# eberhard schaaf knifes instead of wustof ?!?



## crouton (Nov 2, 2002)

As a home/ hobby chef, and after much deliberation and looking I have purchased what I hope is an excellent set of knifes.

I previously had bought and then returned a set of Wustof Culinar because I found that the cutting edge was not evenly ground on both sides of the knife.  Pehaps this may be cosmetic (although the carving knife was VERY dull right out of the box) I don't know. I would expect that for that kind of money a person can expect finer and consistent construction that places the cutting edge right down the center of the blade where it probably should be (I did compare a bunch of wustof and found some good and many with this same issue). For balance, a comfortable bolster, and a thin blade I can find no comparison to the Wustoff, it was my favourite to hold, too bad about the finish.
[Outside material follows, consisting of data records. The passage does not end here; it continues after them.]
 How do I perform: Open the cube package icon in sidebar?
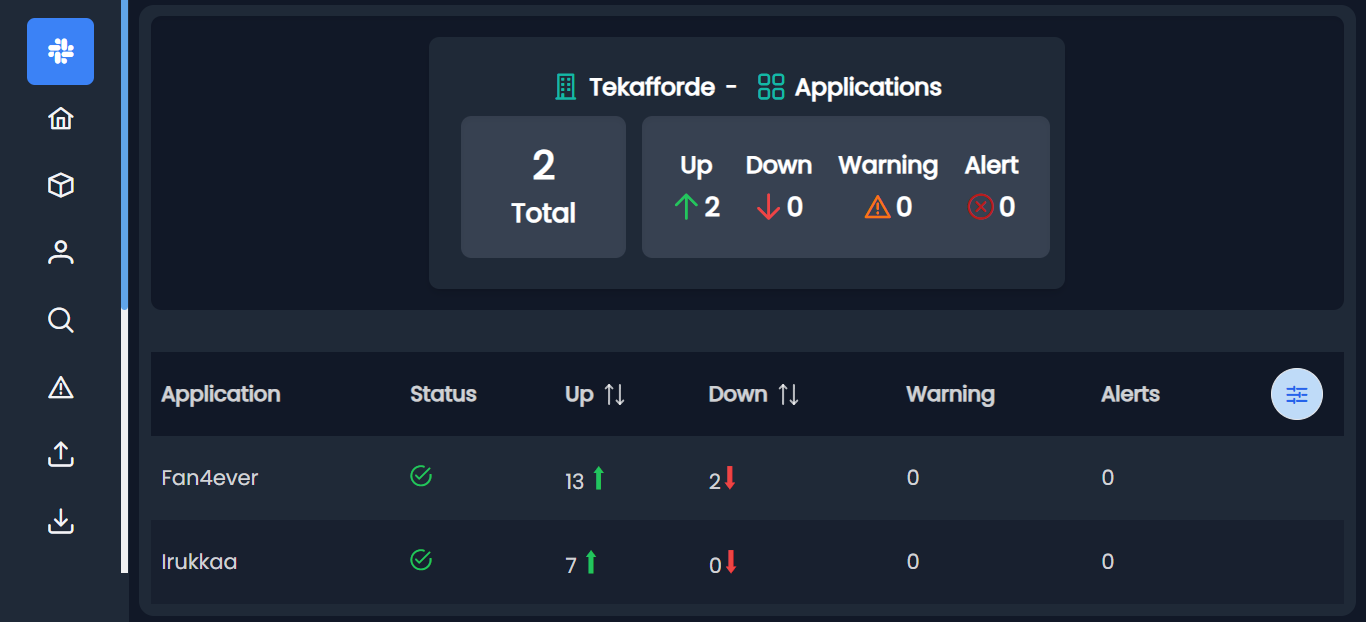[61, 186]
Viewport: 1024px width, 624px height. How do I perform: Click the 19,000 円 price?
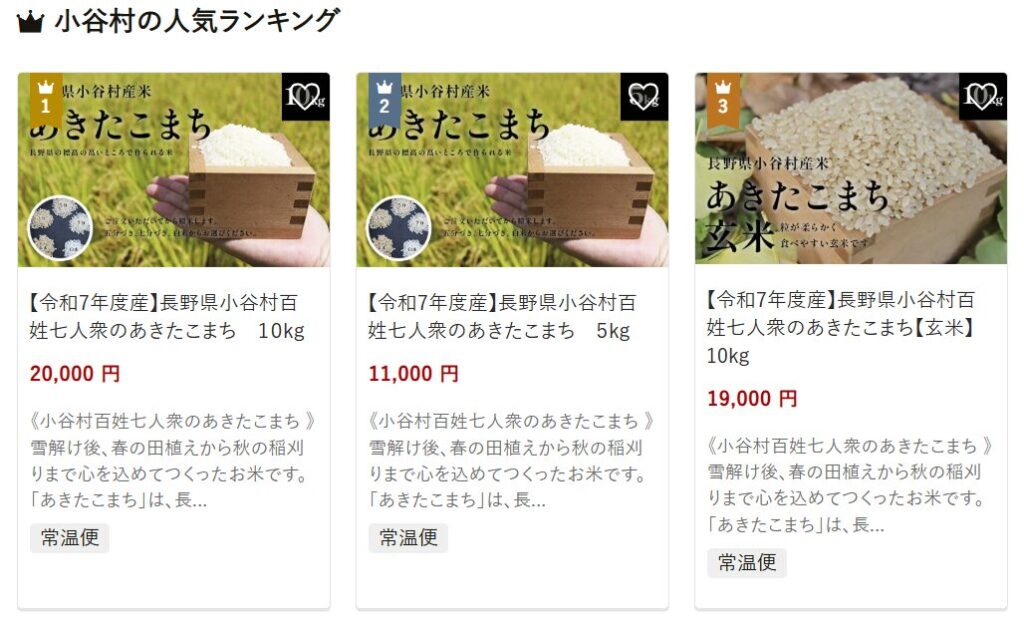[x=752, y=399]
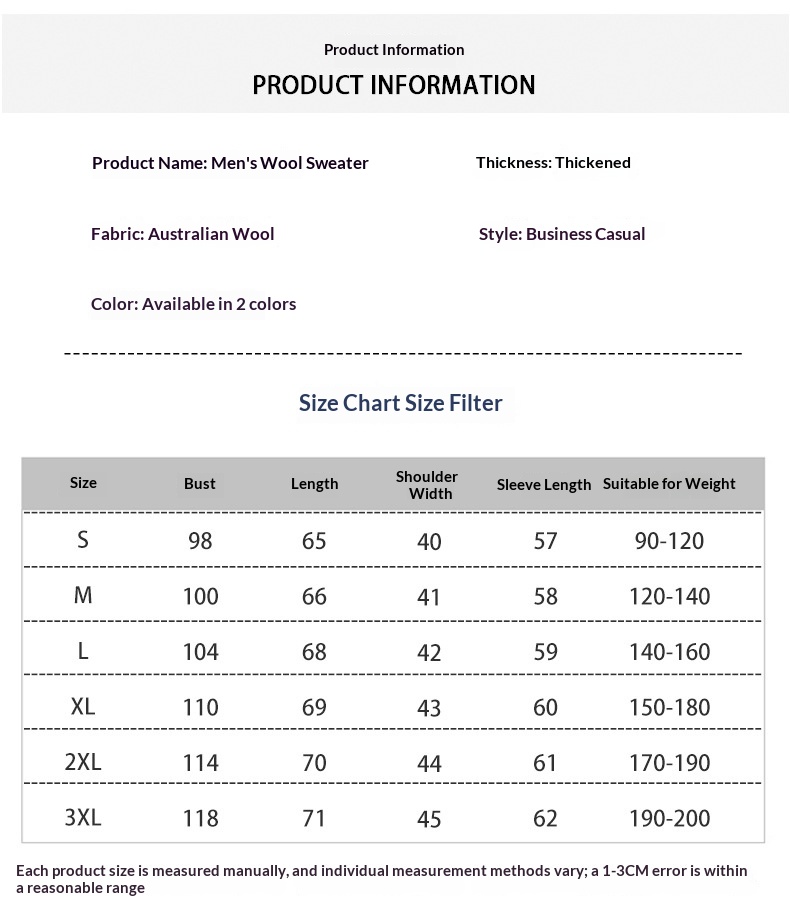The height and width of the screenshot is (910, 790).
Task: Click the Size Chart Size Filter heading
Action: pyautogui.click(x=400, y=403)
As an alternative I bought the Eberhard Schaaf (Goldhamster) First Class knifes. They are a few dollars less but constructed perfectly. They are a bit heavier and generaly have a bit thicker blades than the Wustof but seem to be as good of a knife with the same German steel. I hope that these are as good as they look.
Does anyone here have any comments as to weather I have made a good choice here? 
Anyone here using Schaaf First Class knifes? 
If anyone has heard of a bad experience with them please let me know.


----------



## culinarian247 (Jan 21, 2002)

The only time I used an E.S. knife was when I borrowed my Exec. Chef's. It was really good but a bit on the heavy side. Not cumbersome, mind you. Just heavy......


I think you got a good kinfe.


----------



## crouton (Nov 2, 2002)

Thanks for the reply! I had a chance to carve some roast with them and they are a joy to use!


----------